Dans son récital « Piaf et les chants du Maghreb », l'artiste Josette Kalifa, incarnant la chanson populaire d'antan, a créé le lien entre Edith Piaf et le répertoire judéo-arabe maghrébin. Vendredi (15 mai), à l'Institut du monde arabe, la chanteuse interprétera son spectacle rapprochant les cultures de la France et du Maghreb, deux cultures qui vivent en elle : sa force. Interview.
LCDL : Pourquoi avoir choisi d’interpréter Edith Piaf ?
Josette Kalifa : Parce que j’ai toujours chanté Piaf, je veux dire depuis mon plus jeune âge. Plus tard, devenue interprète j’ai commencé ma carrière dans la rue (1990-1994) et, tout naturellement, j’ai interprété Piaf.
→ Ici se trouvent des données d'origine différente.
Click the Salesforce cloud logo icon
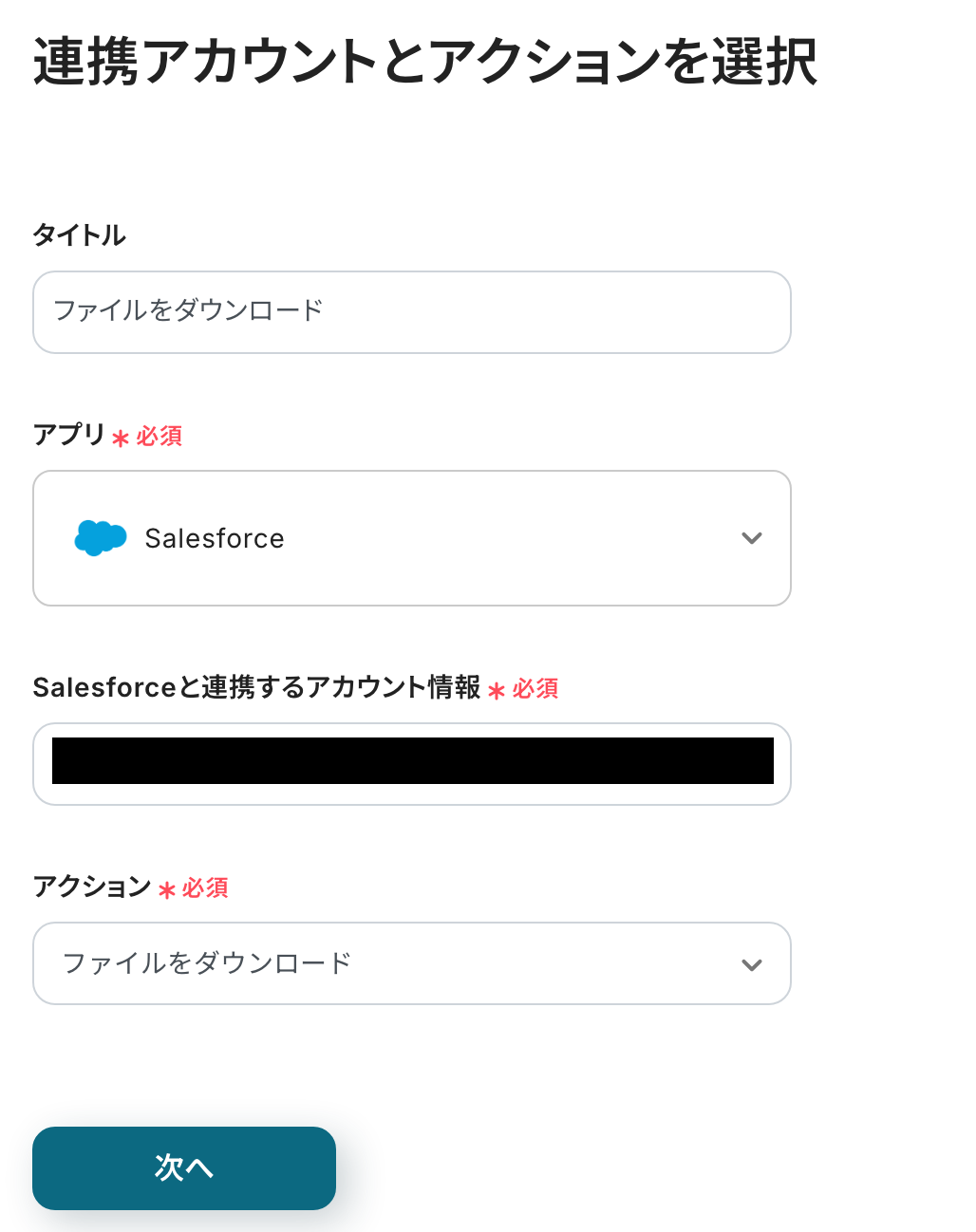Image resolution: width=976 pixels, height=1232 pixels. (100, 538)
Comment vous est venue cette idée de concert : « Piaf et les chants du Maghreb » ?
J’ai très vite ressenti le besoin de chanter en arabe et me suis mise en quête d’un maître. Je précise que je ne parle pas du tout l’arabe. J’ai rencontré Saad Eddine Elandaloussi en 2006 et j’ai fréquenté la chorale qu’il dirige à la Cité internationale des arts à Paris autour de la musique arabo-andalouse. Dès lors, j’ai commencé à élaborer un projet de rencontre entre la chanson française et le chant arabe, comme pour faire se rejoindre en moi les deux pôles de ma propre culture : née en France de parents judéo-maghrébins. 10 ans plus tard c’est chose faite !
Pouvez-vous nous parler des musiciens qui vous accompagnent ?
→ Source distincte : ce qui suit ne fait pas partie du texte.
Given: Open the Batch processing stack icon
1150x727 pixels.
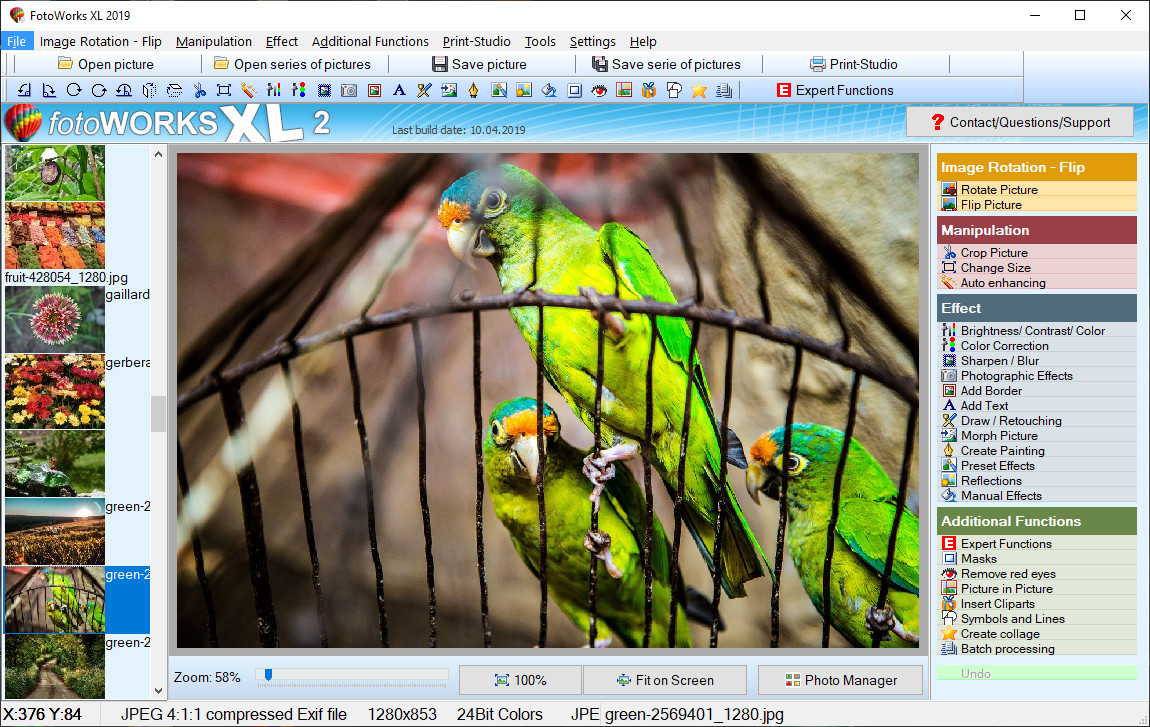Looking at the screenshot, I should coord(725,90).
Leur CV est pour la plupart impressionnant, tous virtuoses. Ils ont beaucoup donné d’eux mêmes pour l’élaboration de ce concert. Saad-Eddine Elandaloussi, directeur artistique du spectacle, pianiste, interprète, né à Alger (Algérie) berceau de la musique arabo-andalouse et c’est tout naturellement qu’il la chante dès son plus jeune âge (13 ans). Depuis plus de vingt ans, il poursuit sa carrière avec toujours autant de passion.
Au Oud, Nouredine Aliane : Très jeune il rejoint la célèbre association musique andalouse « Essoundoussia » avec laquelle il obtient à deux reprise lepremier prix du festival « printemps andalous » en 1988 et 1989. Il joue du Oud, de la mandoline et de la mandole. Sans oublier, Khaled Bensaïd à la mandoline (premier prix du festival international de mandoline au Maroc, en 2013). Saïd Katbabi au violon et Yousri Ghiat à la Derbouka, ndlr].
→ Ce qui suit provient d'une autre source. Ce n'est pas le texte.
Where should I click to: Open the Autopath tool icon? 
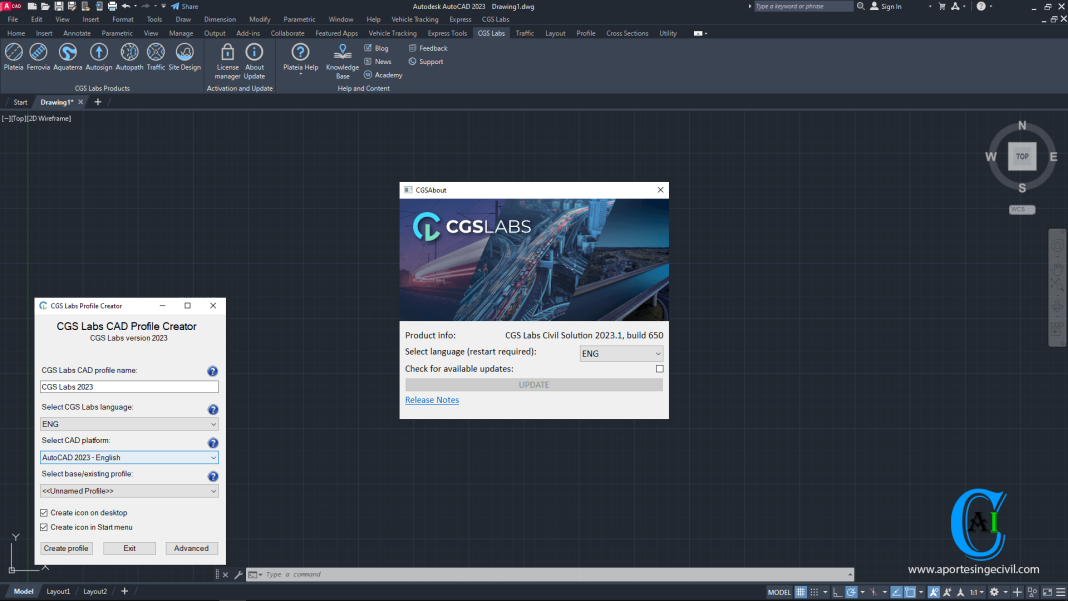click(129, 52)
Quelles sont les passerelles entre la chanson populaire française et la musique maghrébine ?
C’est là tout le talent et le travail de Saad Eddine Elandaloussi et de notre rencontre. A partir des chansons de Piaf que je lui proposais, il a su puiser dans le répertoire qu’il connaît à la perfection des chants, des rythmes, des intermèdes musicaux et les mettre en correspondance avec les chants de Piaf. Le résultat est un assemblage subtil (loin de tout exotisme oriental) entre chansons d’Edith Piaf, chants judéo-arabe et musique arabo-andalouse.
Votre multiculturalisme fait-il votre force ? Comment cela vous influence-t-il ?
Plutôt que de force, je parlerai de richesse. Cela m’a aussi permis de trouver une véritable légitimité dans ce projet. Cette double culture est sans doute la source dans laquelle je puise une ouverture d’esprit, une tolérance à l’égard des différentes cultures tant du point de vue de ce qui nous rapproche que de ce qui nous sépare. Je ne suis moi-même d’aucune confession pratiquante, ayant depuis longtemps rejeté les dogmes religieux entre autre. Jeune adulte, j’ai dit à ma mère « je veux pouvoir manger avec tout le monde, c’est la raison pour laquelle je ne peux accepter la contrainte du manger casher liée à la religion juive ».